Khamenei also said that elections would determine the regime’s “reputation” implying that a low turnout would mean that Iranians did not want the regime.

Iranians react

Iranians reacted to Khamenei’s pleas for a high election turnout and called for a national boycott of elections with the Farsi hashtag, #راي_بي_راي or I won’t vote.

“The fact that the officials of this corrupt regime say such things indicates that they feel threatened and this means that the corrupt regime is at its weakest point,” Siyahnama tweeted.

“Each day that goes by in the Islamic Republic, Iran’s is kept back dozens of years, lots of Iranians die and many lives are destroyed. Voting not only means that you approve the killings and the crimes but it helps this cycle to continue. Whoever votes is a murderer,” Dr_Bluewhale wrote.

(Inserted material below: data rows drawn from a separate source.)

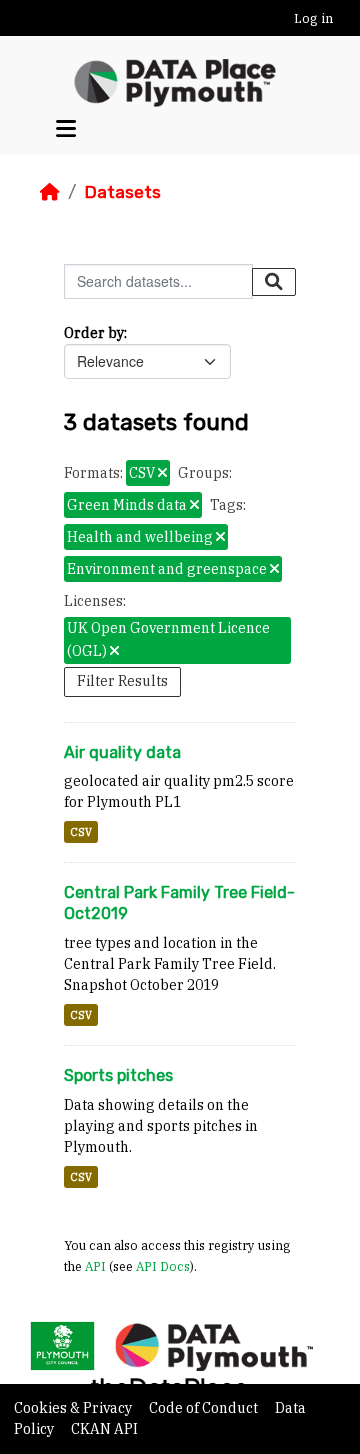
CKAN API (104, 1429)
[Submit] (274, 282)
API (95, 1266)
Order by (94, 333)
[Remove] (162, 474)
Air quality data (122, 752)
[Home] (50, 192)
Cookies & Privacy (74, 1408)
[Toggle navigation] (66, 129)
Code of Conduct (205, 1408)
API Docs (163, 1266)
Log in (313, 18)
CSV (81, 832)
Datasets (122, 192)
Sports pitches (118, 1075)
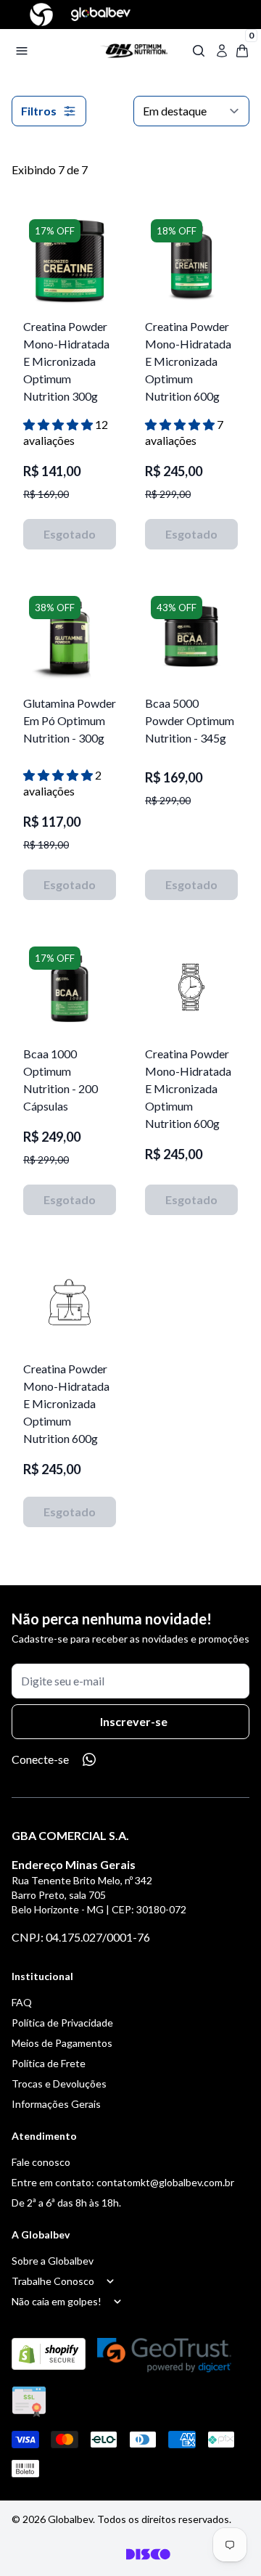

“The regime says they arrested the person who filmed (the downing of the Ukrainian) plane. They say they arrested the person who spread rumors that the coronavirus had reached Iran. But they haven’t been able to or don’t want to announce the numbers of (civilians) killed during November protests. Are you still going to vote? I will not vote,” 2Nimpel tweeted.

Whiplash wrote, “They brought down the plane, killed 1,500 people in November and tens of thousands in previous years and they’re now begging for votes. Will you really vote for these criminals?”